* _EXERCISE BRIEF_
With no edits of any kind, print each record that follows.

* _GIVEN INFORMATION_

┏━━

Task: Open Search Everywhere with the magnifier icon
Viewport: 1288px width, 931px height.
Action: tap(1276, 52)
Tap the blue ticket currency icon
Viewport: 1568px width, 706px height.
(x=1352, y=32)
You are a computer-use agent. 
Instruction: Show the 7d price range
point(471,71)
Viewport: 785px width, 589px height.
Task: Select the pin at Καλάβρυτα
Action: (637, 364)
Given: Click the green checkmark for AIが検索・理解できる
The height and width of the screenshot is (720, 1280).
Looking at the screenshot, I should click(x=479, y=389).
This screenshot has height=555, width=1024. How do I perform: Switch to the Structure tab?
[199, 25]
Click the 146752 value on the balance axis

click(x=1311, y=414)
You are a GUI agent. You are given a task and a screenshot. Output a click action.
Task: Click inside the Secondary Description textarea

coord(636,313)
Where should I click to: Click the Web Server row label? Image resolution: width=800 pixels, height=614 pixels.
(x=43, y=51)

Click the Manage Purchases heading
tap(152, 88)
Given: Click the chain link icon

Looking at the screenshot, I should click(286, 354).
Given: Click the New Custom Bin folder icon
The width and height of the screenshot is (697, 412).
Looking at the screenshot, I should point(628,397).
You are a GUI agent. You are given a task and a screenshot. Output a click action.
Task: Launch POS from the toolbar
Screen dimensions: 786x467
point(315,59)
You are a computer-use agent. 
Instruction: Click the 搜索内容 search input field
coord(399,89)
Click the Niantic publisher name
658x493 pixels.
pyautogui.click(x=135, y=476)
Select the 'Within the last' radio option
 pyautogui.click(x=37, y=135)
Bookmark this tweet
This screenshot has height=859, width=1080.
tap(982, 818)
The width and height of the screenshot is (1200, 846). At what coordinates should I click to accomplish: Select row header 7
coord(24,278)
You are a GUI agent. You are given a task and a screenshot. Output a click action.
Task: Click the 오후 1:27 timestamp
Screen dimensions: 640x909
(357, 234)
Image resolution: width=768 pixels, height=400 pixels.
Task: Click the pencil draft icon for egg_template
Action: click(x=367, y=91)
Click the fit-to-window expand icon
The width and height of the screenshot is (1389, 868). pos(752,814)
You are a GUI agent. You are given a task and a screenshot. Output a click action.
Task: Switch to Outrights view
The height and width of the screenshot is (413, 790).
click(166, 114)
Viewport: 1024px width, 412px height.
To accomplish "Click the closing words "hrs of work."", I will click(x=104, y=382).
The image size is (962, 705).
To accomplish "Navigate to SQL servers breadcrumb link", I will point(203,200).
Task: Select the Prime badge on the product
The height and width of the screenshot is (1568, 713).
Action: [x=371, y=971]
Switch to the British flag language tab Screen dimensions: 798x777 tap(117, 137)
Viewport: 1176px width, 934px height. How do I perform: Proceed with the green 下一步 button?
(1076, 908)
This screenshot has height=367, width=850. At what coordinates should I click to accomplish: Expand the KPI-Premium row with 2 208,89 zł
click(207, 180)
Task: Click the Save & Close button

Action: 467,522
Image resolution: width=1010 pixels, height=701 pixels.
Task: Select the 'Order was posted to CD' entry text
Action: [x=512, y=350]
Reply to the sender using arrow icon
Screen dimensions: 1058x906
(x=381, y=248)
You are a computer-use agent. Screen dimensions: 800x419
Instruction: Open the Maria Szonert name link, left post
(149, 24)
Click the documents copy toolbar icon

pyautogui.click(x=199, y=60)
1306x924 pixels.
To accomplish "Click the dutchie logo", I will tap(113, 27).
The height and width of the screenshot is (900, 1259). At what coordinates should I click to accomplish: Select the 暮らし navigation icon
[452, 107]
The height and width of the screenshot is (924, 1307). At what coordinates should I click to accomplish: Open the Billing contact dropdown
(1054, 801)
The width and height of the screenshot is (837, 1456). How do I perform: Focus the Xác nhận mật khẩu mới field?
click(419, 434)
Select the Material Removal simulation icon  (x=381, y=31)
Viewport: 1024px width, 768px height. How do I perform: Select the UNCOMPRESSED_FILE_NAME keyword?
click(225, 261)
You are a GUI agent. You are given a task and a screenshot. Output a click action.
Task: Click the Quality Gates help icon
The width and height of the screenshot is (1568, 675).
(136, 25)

┗━━

* _SOLUTION FOR THIS EXERCISE_
Task: Open Search Everywhere with the magnifier icon
Viewport: 1288px width, 931px height.
Action: tap(1276, 52)
Tap the blue ticket currency icon
Viewport: 1568px width, 706px height.
(x=1352, y=32)
You are a computer-use agent. 
Instruction: Show the 7d price range
point(471,71)
Viewport: 785px width, 589px height.
Task: Select the pin at Καλάβρυτα
Action: (637, 364)
Given: Click the green checkmark for AIが検索・理解できる
The height and width of the screenshot is (720, 1280).
Looking at the screenshot, I should click(x=479, y=389).
This screenshot has height=555, width=1024. How do I perform: Switch to the Structure tab?
[199, 25]
Click the 146752 value on the balance axis

click(x=1311, y=414)
You are a GUI agent. You are given a task and a screenshot. Output a click action.
Task: Click inside the Secondary Description textarea

coord(636,313)
Where should I click to: Click the Web Server row label? Image resolution: width=800 pixels, height=614 pixels.
(x=43, y=51)

Click the Manage Purchases heading
tap(152, 88)
Given: Click the chain link icon

Looking at the screenshot, I should click(286, 354).
Given: Click the New Custom Bin folder icon
The width and height of the screenshot is (697, 412).
Looking at the screenshot, I should point(628,397).
You are a GUI agent. You are given a task and a screenshot. Output a click action.
Task: Launch POS from the toolbar
Screen dimensions: 786x467
point(315,59)
You are a computer-use agent. 
Instruction: Click the 搜索内容 search input field
coord(399,89)
Click the Niantic publisher name
658x493 pixels.
pyautogui.click(x=135, y=476)
Select the 'Within the last' radio option
 pyautogui.click(x=37, y=135)
Bookmark this tweet
This screenshot has height=859, width=1080.
tap(982, 818)
The width and height of the screenshot is (1200, 846). At what coordinates should I click to accomplish: Select row header 7
coord(24,278)
You are a GUI agent. You are given a task and a screenshot. Output a click action.
Task: Click the 오후 1:27 timestamp
Screen dimensions: 640x909
(357, 234)
Image resolution: width=768 pixels, height=400 pixels.
Task: Click the pencil draft icon for egg_template
Action: click(x=367, y=91)
Click the fit-to-window expand icon
The width and height of the screenshot is (1389, 868). pos(752,814)
You are a GUI agent. You are given a task and a screenshot. Output a click action.
Task: Switch to Outrights view
The height and width of the screenshot is (413, 790).
click(166, 114)
Viewport: 1024px width, 412px height.
To accomplish "Click the closing words "hrs of work."", I will click(x=104, y=382).
The image size is (962, 705).
To accomplish "Navigate to SQL servers breadcrumb link", I will point(203,200).
Task: Select the Prime badge on the product
The height and width of the screenshot is (1568, 713).
Action: [x=371, y=971]
Switch to the British flag language tab Screen dimensions: 798x777 tap(117, 137)
Viewport: 1176px width, 934px height. How do I perform: Proceed with the green 下一步 button?
(1076, 908)
This screenshot has height=367, width=850. At what coordinates should I click to accomplish: Expand the KPI-Premium row with 2 208,89 zł
click(207, 180)
Task: Click the Save & Close button

Action: 467,522
Image resolution: width=1010 pixels, height=701 pixels.
Task: Select the 'Order was posted to CD' entry text
Action: [x=512, y=350]
Reply to the sender using arrow icon
Screen dimensions: 1058x906
(x=381, y=248)
You are a computer-use agent. Screen dimensions: 800x419
Instruction: Open the Maria Szonert name link, left post
(149, 24)
Click the documents copy toolbar icon

pyautogui.click(x=199, y=60)
1306x924 pixels.
To accomplish "Click the dutchie logo", I will tap(113, 27).
The height and width of the screenshot is (900, 1259). At what coordinates should I click to accomplish: Select the 暮らし navigation icon
[452, 107]
The height and width of the screenshot is (924, 1307). At what coordinates should I click to accomplish: Open the Billing contact dropdown
(1054, 801)
The width and height of the screenshot is (837, 1456). How do I perform: Focus the Xác nhận mật khẩu mới field?
click(419, 434)
Select the Material Removal simulation icon  (x=381, y=31)
Viewport: 1024px width, 768px height. How do I perform: Select the UNCOMPRESSED_FILE_NAME keyword?
click(225, 261)
You are a GUI agent. You are given a task and a screenshot. Output a click action.
Task: Click the Quality Gates help icon
The width and height of the screenshot is (1568, 675).
(136, 25)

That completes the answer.